Der Tempelbomber-Prozess in Essen vor einem Jahr: Strafverteidiger Burkhard Benecken (Mitte).

Foto: Kerstin Kokoska

Essen.   Tempelbomber Yusuf T. hat sich offenbar vom Terror losgesagt und will sich nicht selbst belasten. Ermittlungen der Bundesanwaltschaft dauern an.

Im IS-Prozess gegen den Salafisten-Prediger Abu Walaa wird der als Essener Tempelbomber verurteilte Yusuf T. (18) nun doch nicht aussagen. „Mein Mandant macht von seinem Aussageverweigerungsrecht Gebrauch“, sagt Strafverteidiger Burkhard Benecken.

Der Prozess gegen Abu Walaa, die mutmaßliche deutsche Nummer eins des Islamischen Staates (IS), findet in Celle statt. Yusuf T., der am 16. April 2016 eine Bombe in den Sikh-Tempel auf der Bersonstraße schleuderte, verbüßt dafür eine siebenjährige Jugendstrafe.

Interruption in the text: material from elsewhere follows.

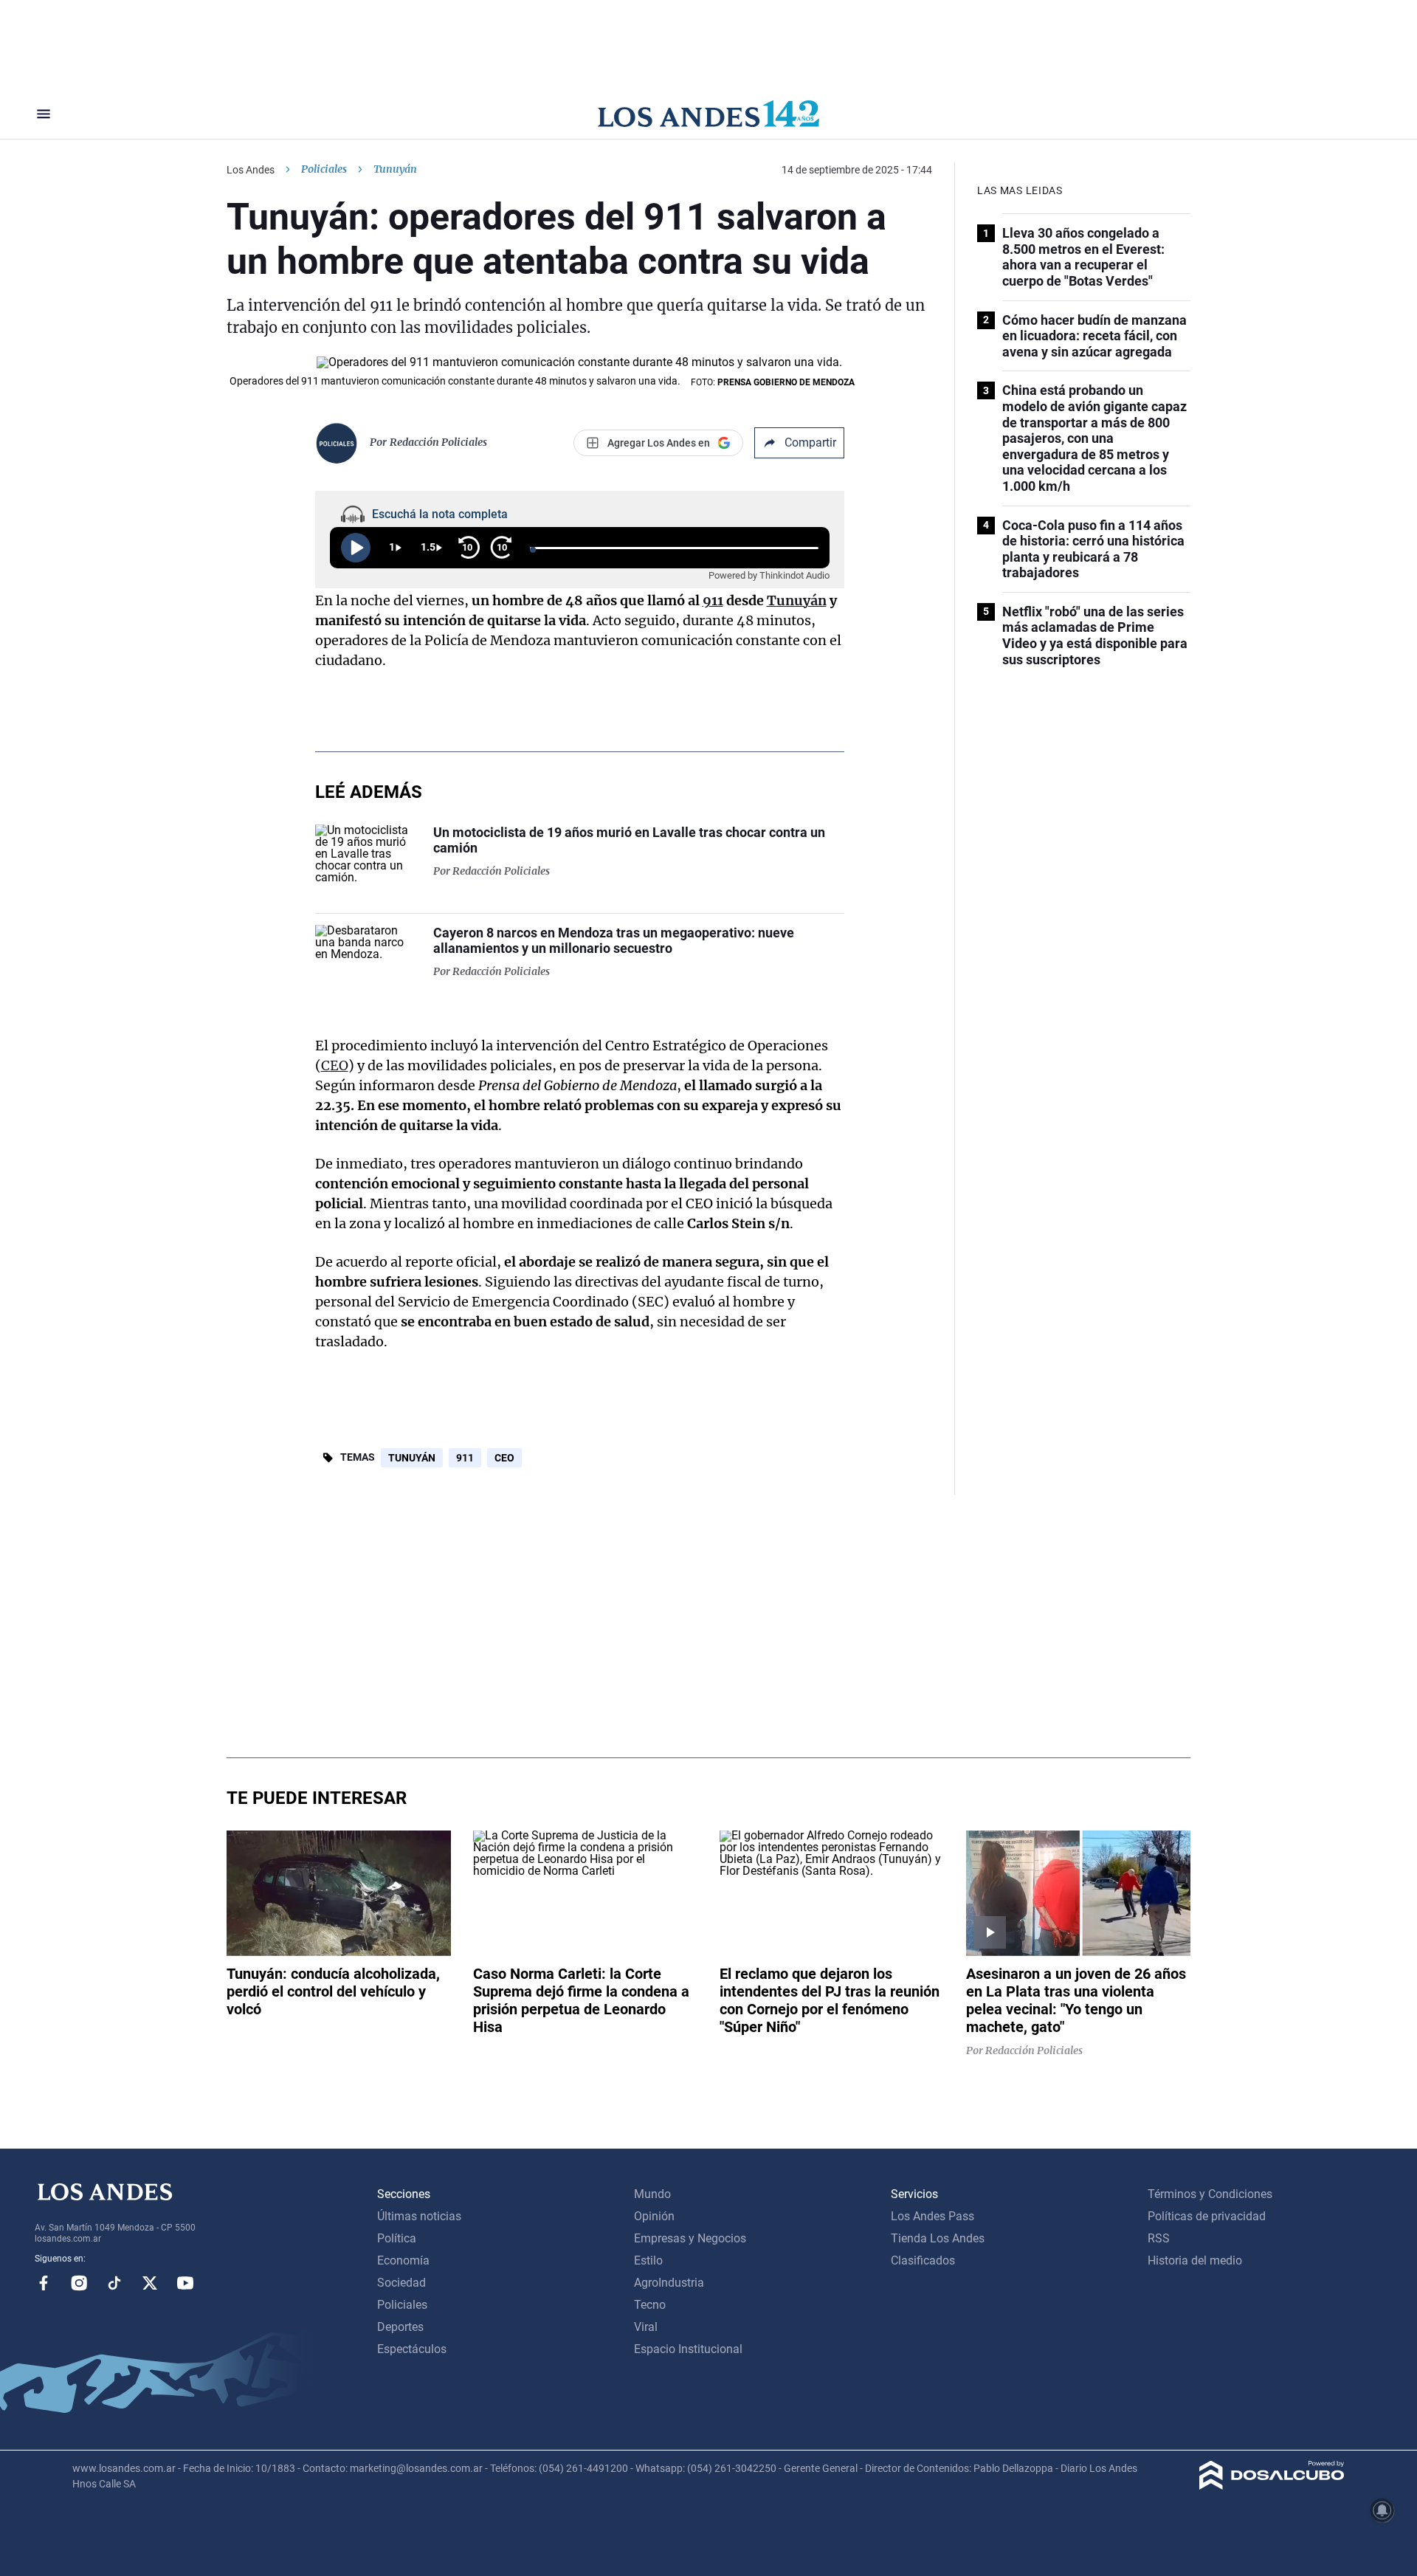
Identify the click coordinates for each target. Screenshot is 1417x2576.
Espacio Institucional (688, 2349)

Ursprünglich sollte er vom 7. August an in Celle aussagen – und den Hildesheimer Salafistenprediger schwer belasten. Einem Polizeibeamten zufolge soll Abu Walaa ihm den Auftrag zum Anschlag auf den Sikh-Tempel gegeben haben. „Mein Mandat war geladen für acht Tage und jeweils Stunden“, fügt Benecken hinzu.

Whatsapp-Gruppe nannte sich „Unterstützer des Islamischen Kalifats“

Offenbar haben Ermittlungen der Bundesanwaltschaft dazu geführt, dass Yusuf T. in dem IS-Prozess schweigen wird: Er könnte sich selbst belasten. Das Ermittlungsverfahren gegen den 18-Jährigen dauere noch, so die Sprecherin der Karlsruher Behörde.

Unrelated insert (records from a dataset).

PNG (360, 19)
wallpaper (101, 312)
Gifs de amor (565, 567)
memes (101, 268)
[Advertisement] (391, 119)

T. steht unter Terrorverdacht wegen Gründung der Whatsapp-Gruppe „Unterstützer des Islamischen Kalifats“, ein Zirkel von 13 Jugendlichen, der sich blitzschnell radikalisiert hat. Yusuf gilt als „Emir“, als Befehlshaber der Whatsapp-Gruppe.

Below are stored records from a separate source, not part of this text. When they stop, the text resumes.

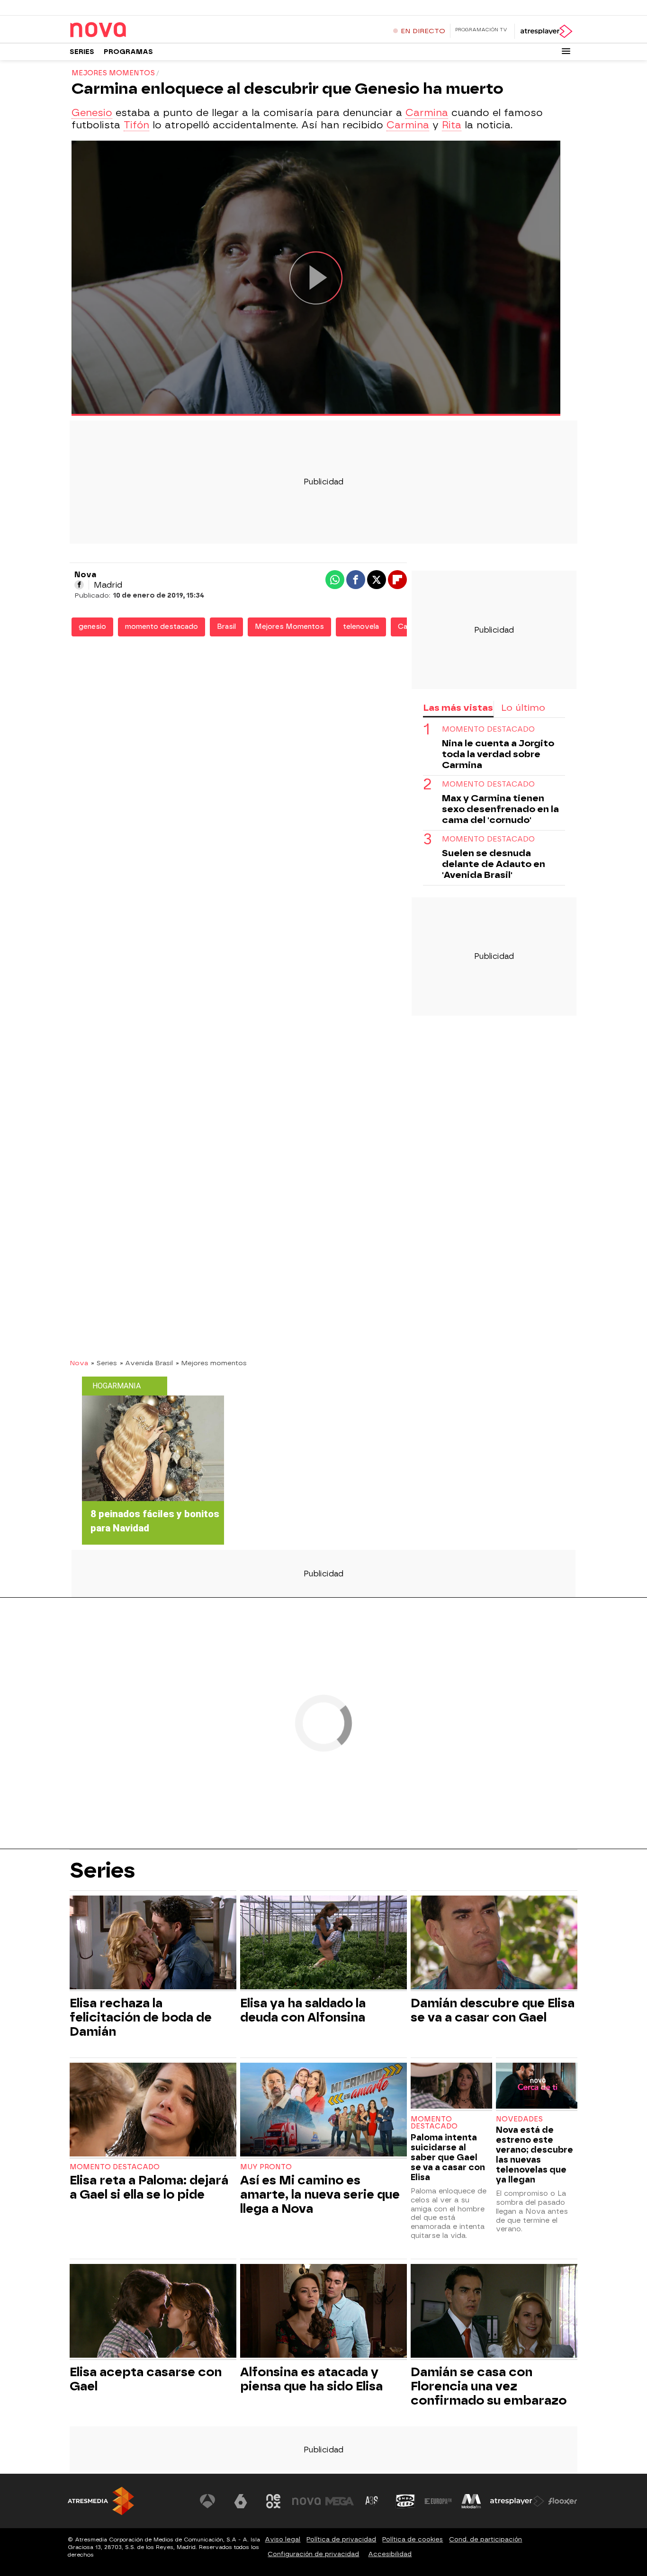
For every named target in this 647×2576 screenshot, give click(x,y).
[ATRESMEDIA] (101, 2501)
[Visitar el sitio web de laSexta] (240, 2501)
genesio (92, 627)
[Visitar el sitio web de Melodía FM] (471, 2501)
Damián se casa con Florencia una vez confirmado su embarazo (488, 2386)
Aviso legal (282, 2539)
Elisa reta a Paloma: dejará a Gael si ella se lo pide (149, 2187)
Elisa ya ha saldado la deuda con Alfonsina (303, 2010)
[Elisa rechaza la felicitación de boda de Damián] (153, 1944)
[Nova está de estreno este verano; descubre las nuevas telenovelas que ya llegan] (536, 2087)
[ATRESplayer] (545, 31)
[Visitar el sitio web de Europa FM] (438, 2501)
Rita (451, 125)
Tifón (136, 125)
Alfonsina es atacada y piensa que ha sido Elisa (311, 2379)
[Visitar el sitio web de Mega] (339, 2501)
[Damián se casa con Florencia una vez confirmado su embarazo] (494, 2312)
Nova (79, 1363)
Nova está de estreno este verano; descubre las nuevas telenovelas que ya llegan (534, 2154)
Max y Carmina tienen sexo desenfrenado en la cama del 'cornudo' (500, 809)
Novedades (519, 2119)
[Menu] (566, 51)
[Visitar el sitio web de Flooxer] (562, 2501)
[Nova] (129, 30)
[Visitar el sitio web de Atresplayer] (517, 2501)
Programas (128, 52)
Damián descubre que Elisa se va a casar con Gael (493, 2010)
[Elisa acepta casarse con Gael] (153, 2312)
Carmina (426, 112)
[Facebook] (79, 585)
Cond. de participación (485, 2539)
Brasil (226, 627)
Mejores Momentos (289, 627)
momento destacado (161, 627)
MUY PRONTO (266, 2167)
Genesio (92, 112)
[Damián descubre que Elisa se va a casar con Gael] (494, 1944)
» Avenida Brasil (146, 1363)
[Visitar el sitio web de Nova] (306, 2501)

„Mein Mandant wusste nichts von den Ermittlungen der Bundesanwaltschaft, als er gegenüber dem Landeskriminalamt reinen Tisch machte und als Kronzeuge eine 150 Seiten umfassende Aussage machte“, sagt Benecken.

Anwalt: Mein Mandant hat sich vom IS-Terrorismus losgesagt

Der Marler Anwalt geht fest davon aus, dass sich Yusuf T. schon seit Längerem vom IS-Terrorismus losgesagt hat. Dafür spreche auch, dass er Kontakt zum Salafisten-Aussteigerprogramm „Wegweiser“ aufgenommen und sich schon während des Strafprozesses in Essen vom IS distanziert habe. „Ich bin überzeugt, dass er ein anderer Mensch ist als noch vor zwei Jahren“, so Benecken.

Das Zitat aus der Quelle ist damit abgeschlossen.